## Requirement
Take the data below and copy exactly the lines starting at the one with "Task: Switch to the 通道 tab" and finishing at the one with "This screenshot has width=1399, height=676.", both included.
+++ Input data
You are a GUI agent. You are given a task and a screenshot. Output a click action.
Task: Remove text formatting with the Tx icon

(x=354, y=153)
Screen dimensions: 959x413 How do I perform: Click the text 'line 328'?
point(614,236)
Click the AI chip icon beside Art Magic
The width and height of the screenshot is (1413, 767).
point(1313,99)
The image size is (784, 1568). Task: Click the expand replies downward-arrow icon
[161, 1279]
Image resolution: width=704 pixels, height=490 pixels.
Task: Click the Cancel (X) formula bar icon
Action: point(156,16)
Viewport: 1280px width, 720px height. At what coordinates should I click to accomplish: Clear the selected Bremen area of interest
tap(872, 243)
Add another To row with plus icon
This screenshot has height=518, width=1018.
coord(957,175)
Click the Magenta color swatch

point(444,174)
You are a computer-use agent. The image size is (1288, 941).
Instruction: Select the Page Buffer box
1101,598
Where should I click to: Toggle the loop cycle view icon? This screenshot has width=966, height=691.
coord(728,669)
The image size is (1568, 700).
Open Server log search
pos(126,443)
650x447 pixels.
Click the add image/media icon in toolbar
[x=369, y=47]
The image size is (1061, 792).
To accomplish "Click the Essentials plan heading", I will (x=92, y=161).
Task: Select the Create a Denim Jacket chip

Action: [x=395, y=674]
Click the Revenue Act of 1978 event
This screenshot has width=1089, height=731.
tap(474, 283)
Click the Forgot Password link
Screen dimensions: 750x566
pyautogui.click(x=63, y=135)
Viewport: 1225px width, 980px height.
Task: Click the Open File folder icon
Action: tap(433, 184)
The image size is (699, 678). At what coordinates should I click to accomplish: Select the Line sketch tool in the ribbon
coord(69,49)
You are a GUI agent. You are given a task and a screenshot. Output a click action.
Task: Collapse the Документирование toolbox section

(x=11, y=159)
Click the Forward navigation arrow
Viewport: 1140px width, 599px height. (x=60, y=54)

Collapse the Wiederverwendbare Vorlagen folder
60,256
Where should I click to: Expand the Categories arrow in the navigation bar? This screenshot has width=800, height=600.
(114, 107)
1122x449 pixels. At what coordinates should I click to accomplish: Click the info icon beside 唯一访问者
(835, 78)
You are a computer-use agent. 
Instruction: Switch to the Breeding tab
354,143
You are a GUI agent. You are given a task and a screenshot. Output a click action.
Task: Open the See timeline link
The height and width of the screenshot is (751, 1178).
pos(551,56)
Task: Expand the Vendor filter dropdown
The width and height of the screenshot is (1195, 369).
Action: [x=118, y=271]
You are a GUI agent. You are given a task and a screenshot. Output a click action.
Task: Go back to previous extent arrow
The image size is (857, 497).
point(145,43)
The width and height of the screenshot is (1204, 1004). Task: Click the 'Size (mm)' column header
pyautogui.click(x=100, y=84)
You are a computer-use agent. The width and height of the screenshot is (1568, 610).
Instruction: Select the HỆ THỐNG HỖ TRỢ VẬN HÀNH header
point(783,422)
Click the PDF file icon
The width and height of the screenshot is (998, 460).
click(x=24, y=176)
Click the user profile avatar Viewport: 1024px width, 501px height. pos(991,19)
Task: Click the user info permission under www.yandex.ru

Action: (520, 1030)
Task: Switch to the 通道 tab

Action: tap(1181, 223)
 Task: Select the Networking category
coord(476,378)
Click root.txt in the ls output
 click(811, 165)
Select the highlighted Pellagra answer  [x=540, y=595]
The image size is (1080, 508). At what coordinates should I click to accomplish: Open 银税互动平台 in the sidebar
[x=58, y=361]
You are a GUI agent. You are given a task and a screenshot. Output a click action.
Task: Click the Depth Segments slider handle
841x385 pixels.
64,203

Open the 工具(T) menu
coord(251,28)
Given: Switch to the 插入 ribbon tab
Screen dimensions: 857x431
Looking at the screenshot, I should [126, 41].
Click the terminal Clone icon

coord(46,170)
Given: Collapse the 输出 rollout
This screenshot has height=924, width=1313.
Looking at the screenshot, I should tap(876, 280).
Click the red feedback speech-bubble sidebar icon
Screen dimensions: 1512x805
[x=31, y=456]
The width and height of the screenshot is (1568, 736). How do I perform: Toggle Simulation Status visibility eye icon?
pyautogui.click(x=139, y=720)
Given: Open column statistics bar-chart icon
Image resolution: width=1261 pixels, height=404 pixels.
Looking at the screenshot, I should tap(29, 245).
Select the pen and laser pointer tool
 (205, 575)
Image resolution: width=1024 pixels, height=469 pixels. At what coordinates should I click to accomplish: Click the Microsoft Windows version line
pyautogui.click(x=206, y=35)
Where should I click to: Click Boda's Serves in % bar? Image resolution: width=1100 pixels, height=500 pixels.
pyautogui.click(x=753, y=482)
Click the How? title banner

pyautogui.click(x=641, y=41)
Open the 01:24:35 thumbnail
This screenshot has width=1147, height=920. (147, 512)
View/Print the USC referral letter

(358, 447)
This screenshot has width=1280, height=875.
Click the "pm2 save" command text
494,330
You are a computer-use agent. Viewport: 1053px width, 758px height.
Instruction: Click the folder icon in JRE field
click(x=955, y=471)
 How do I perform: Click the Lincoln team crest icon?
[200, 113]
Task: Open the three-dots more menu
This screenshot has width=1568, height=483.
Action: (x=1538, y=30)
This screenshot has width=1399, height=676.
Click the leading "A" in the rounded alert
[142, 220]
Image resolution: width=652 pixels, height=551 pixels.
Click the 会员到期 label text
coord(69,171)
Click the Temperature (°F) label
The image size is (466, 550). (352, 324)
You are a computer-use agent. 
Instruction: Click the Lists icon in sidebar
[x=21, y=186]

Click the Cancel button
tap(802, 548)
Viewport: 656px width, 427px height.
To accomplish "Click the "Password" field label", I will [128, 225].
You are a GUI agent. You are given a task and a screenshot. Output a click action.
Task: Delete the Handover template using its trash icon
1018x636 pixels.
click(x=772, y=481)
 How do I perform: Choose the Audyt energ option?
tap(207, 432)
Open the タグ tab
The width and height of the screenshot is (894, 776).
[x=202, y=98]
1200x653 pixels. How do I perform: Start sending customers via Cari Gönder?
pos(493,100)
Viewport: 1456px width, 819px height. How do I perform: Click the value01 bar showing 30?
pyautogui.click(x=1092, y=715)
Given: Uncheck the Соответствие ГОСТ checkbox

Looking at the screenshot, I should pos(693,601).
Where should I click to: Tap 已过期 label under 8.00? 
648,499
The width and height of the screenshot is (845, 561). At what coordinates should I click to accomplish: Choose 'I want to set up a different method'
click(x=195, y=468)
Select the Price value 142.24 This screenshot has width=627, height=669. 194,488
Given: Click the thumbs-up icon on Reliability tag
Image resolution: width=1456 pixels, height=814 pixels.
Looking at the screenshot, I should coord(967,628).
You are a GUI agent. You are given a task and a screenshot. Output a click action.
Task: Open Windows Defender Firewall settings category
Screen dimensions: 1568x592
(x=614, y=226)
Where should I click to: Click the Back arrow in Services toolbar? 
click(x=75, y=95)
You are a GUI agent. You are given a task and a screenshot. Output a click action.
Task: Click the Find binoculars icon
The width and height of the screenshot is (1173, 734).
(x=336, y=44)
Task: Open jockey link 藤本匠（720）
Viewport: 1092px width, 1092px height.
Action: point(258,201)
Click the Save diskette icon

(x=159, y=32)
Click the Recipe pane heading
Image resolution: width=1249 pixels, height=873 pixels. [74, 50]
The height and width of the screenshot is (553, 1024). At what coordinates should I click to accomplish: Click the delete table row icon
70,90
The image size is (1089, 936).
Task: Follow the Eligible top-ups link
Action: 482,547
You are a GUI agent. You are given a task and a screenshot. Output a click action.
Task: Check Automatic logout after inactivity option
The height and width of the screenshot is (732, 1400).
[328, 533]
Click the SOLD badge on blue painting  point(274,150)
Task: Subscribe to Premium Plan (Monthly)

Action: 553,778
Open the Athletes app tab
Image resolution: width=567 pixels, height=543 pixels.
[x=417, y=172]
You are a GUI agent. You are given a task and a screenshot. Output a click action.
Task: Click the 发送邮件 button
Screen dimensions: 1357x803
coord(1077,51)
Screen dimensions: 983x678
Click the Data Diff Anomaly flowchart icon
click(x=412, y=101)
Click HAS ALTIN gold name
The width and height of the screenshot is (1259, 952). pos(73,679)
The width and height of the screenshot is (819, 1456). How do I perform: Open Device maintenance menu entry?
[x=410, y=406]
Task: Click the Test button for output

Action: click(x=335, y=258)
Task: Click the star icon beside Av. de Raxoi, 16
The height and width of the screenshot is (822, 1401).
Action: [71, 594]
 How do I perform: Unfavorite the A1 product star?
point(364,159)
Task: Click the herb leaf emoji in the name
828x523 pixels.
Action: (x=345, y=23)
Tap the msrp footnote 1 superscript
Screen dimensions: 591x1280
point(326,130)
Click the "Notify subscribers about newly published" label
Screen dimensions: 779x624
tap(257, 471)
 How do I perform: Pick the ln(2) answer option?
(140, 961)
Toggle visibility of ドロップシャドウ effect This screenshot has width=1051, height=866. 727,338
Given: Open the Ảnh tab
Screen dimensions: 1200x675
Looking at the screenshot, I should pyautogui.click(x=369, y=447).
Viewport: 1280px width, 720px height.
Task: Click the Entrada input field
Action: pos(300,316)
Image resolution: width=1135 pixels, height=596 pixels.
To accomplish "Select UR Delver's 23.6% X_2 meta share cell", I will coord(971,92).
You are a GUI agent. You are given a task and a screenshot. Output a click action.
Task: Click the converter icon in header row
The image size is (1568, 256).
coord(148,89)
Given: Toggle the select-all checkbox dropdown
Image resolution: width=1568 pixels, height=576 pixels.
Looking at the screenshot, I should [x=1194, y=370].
++++++
## Result of this exercise
Task: Switch to the 通道 tab

Action: tap(1181, 223)
 Task: Select the Networking category
coord(476,378)
Click root.txt in the ls output
 click(811, 165)
Select the highlighted Pellagra answer  [x=540, y=595]
The image size is (1080, 508). At what coordinates should I click to accomplish: Open 银税互动平台 in the sidebar
[x=58, y=361]
You are a GUI agent. You are given a task and a screenshot. Output a click action.
Task: Click the Depth Segments slider handle
841x385 pixels.
64,203

Open the 工具(T) menu
coord(251,28)
Given: Switch to the 插入 ribbon tab
Screen dimensions: 857x431
Looking at the screenshot, I should [126, 41].
Click the terminal Clone icon

coord(46,170)
Given: Collapse the 输出 rollout
This screenshot has height=924, width=1313.
Looking at the screenshot, I should tap(876, 280).
Click the red feedback speech-bubble sidebar icon
Screen dimensions: 1512x805
[x=31, y=456]
The width and height of the screenshot is (1568, 736). How do I perform: Toggle Simulation Status visibility eye icon?
pyautogui.click(x=139, y=720)
Given: Open column statistics bar-chart icon
Image resolution: width=1261 pixels, height=404 pixels.
Looking at the screenshot, I should tap(29, 245).
Select the pen and laser pointer tool
 (205, 575)
Image resolution: width=1024 pixels, height=469 pixels. At what coordinates should I click to accomplish: Click the Microsoft Windows version line
pyautogui.click(x=206, y=35)
Where should I click to: Click Boda's Serves in % bar? Image resolution: width=1100 pixels, height=500 pixels.
pyautogui.click(x=753, y=482)
Click the How? title banner

pyautogui.click(x=641, y=41)
Open the 01:24:35 thumbnail
This screenshot has width=1147, height=920. (147, 512)
View/Print the USC referral letter

(358, 447)
This screenshot has width=1280, height=875.
Click the "pm2 save" command text
494,330
You are a computer-use agent. Viewport: 1053px width, 758px height.
Instruction: Click the folder icon in JRE field
click(x=955, y=471)
 How do I perform: Click the Lincoln team crest icon?
[200, 113]
Task: Open the three-dots more menu
This screenshot has width=1568, height=483.
Action: (x=1538, y=30)
This screenshot has width=1399, height=676.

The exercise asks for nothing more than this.